(Stored data entries)
--------------------

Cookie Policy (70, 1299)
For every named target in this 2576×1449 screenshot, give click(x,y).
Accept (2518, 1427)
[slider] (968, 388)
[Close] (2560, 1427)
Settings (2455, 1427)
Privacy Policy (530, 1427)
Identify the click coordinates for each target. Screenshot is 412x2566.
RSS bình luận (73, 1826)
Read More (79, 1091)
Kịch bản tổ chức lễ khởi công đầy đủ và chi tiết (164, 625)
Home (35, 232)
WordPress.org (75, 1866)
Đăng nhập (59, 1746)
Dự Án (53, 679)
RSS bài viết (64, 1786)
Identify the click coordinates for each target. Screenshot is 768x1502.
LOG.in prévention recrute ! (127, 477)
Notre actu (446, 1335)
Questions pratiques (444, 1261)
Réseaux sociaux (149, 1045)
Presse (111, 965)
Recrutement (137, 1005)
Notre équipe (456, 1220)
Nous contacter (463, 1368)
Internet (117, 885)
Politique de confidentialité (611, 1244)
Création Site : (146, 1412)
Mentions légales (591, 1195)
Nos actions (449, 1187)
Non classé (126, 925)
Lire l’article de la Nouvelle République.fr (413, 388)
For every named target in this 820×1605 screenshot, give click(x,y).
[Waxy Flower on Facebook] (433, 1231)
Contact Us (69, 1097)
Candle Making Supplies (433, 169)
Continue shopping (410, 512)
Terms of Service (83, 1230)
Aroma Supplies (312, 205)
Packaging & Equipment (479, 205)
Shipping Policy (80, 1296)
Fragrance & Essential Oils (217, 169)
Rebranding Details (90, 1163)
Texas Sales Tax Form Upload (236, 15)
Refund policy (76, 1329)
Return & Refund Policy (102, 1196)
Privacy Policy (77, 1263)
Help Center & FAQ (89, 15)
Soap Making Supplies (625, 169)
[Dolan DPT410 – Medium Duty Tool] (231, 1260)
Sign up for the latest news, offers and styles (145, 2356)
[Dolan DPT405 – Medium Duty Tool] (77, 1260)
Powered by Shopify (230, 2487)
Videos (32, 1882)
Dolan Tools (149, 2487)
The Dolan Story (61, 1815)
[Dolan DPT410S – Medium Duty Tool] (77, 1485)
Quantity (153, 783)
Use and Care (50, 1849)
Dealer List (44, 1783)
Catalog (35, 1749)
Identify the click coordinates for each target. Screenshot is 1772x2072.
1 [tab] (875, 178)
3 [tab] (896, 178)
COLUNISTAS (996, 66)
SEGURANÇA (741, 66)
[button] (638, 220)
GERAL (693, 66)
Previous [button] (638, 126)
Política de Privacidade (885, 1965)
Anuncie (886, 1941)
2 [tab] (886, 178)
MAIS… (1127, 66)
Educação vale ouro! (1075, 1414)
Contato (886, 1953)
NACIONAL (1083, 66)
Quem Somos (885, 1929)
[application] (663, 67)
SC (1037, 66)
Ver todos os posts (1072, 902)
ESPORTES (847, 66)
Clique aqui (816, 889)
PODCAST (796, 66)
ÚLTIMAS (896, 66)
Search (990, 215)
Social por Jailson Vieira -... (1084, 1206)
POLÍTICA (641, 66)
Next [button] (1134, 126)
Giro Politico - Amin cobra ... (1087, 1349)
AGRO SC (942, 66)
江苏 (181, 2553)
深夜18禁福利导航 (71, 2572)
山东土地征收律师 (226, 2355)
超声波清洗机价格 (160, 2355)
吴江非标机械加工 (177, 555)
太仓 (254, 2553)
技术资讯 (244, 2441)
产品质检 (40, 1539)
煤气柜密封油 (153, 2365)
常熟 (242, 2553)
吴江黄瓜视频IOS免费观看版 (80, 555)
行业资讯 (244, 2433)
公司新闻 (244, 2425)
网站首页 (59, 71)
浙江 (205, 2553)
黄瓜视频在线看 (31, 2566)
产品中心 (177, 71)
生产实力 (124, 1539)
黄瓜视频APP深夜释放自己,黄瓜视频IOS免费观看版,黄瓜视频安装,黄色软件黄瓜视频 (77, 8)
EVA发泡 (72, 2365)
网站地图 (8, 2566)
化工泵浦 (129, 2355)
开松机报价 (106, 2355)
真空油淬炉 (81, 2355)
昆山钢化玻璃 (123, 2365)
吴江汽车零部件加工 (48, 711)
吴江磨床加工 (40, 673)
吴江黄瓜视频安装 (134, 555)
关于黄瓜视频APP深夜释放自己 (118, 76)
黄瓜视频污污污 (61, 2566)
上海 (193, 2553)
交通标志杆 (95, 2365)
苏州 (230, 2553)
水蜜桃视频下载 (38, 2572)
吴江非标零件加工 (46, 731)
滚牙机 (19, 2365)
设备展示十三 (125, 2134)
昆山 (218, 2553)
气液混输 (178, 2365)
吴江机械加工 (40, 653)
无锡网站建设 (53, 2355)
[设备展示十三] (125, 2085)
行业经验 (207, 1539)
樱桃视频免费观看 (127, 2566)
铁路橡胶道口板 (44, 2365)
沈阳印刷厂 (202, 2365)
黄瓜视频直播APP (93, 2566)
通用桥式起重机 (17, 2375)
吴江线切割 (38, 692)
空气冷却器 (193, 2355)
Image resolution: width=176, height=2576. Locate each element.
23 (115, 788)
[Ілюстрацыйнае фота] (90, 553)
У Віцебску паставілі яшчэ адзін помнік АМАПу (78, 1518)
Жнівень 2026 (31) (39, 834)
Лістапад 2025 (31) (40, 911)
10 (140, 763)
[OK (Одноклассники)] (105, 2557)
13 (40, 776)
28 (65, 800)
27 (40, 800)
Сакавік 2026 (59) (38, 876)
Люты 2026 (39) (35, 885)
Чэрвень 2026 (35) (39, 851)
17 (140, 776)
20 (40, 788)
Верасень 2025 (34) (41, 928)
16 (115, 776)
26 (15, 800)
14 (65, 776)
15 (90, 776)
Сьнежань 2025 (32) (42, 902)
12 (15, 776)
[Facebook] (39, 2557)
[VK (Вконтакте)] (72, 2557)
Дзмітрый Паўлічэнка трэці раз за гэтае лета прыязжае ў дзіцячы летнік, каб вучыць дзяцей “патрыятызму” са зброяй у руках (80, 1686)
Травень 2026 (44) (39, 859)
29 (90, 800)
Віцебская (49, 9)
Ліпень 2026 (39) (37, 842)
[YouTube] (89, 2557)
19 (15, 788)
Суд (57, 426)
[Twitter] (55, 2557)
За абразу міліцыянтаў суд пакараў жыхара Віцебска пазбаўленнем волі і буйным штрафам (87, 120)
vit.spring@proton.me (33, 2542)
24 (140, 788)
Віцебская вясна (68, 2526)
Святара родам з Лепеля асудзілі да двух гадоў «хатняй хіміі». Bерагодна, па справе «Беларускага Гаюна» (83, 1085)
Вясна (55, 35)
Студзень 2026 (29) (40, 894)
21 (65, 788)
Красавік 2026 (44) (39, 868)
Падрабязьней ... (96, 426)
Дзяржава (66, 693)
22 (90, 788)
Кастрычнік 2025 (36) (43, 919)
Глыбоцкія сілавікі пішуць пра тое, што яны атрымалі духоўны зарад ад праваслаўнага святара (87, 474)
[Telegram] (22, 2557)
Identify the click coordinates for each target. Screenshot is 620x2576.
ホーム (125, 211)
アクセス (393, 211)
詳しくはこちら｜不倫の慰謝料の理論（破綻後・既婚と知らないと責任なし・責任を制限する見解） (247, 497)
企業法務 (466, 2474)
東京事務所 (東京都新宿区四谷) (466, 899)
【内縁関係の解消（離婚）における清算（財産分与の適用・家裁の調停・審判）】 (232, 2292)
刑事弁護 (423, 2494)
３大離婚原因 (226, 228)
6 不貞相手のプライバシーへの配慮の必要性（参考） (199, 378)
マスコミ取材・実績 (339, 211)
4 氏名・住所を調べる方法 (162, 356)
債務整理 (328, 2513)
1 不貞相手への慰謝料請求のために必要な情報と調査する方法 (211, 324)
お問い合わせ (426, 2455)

--------------------

## WHAT THE TASK ASKS
Reproduce the lines above, beginning at the line with "EVA发泡 (72, 2365)" and stopping after the line with "水蜜桃视频下载 (38, 2572)", exactly as they are.

## TASK ANSWER
EVA发泡 (72, 2365)
网站地图 (8, 2566)
化工泵浦 (129, 2355)
开松机报价 (106, 2355)
真空油淬炉 (81, 2355)
昆山钢化玻璃 (123, 2365)
吴江汽车零部件加工 (48, 711)
吴江磨床加工 (40, 673)
吴江黄瓜视频安装 (134, 555)
关于黄瓜视频APP深夜释放自己 (118, 76)
黄瓜视频污污污 (61, 2566)
上海 (193, 2553)
交通标志杆 (95, 2365)
苏州 (230, 2553)
水蜜桃视频下载 (38, 2572)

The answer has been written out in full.